_WORK TASK_. Where in the data below does the word "will" appear? Copy each line that holds it.

§ §

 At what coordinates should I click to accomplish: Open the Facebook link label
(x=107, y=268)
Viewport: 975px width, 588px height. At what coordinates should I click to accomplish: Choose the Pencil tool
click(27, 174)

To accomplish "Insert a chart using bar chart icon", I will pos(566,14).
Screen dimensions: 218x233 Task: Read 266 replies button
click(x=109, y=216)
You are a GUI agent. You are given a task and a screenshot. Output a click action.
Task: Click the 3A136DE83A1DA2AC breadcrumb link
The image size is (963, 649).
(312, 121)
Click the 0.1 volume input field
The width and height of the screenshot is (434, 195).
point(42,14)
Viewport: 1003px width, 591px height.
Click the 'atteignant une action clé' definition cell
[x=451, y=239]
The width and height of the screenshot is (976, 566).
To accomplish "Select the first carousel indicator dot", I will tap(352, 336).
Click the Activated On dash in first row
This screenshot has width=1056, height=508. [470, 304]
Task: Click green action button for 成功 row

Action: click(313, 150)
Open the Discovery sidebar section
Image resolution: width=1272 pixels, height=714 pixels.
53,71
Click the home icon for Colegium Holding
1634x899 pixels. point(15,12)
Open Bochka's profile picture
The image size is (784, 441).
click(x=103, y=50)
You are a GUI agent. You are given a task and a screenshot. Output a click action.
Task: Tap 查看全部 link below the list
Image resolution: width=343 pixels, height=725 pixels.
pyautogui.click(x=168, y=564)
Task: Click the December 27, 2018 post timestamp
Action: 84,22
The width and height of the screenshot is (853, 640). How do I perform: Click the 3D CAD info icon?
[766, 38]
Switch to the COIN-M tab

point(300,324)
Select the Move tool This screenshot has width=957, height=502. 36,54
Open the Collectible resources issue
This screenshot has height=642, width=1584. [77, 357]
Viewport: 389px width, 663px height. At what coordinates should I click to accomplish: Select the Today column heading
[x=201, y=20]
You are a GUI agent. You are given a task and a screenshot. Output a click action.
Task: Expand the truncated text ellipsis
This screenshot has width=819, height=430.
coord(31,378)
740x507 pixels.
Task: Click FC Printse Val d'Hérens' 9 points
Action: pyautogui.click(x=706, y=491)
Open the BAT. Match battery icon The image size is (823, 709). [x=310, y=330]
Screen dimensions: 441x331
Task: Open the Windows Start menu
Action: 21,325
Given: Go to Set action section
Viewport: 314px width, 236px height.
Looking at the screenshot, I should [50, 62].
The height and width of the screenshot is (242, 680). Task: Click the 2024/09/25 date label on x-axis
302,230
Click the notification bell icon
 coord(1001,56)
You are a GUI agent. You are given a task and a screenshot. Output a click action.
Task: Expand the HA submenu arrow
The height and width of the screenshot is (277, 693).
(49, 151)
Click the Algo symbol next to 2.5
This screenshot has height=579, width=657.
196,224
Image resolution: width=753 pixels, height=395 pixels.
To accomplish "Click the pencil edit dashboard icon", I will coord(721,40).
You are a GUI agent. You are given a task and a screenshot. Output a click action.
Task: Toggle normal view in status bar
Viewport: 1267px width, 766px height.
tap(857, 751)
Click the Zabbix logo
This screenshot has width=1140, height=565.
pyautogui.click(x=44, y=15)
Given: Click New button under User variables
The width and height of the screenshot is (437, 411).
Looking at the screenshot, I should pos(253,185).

§ §

_RESPONSE_.
To accomplish "Insert a chart using bar chart icon", I will pos(566,14).
To accomplish "Select the first carousel indicator dot", I will tap(352, 336).
To accomplish "Click the pencil edit dashboard icon", I will coord(721,40).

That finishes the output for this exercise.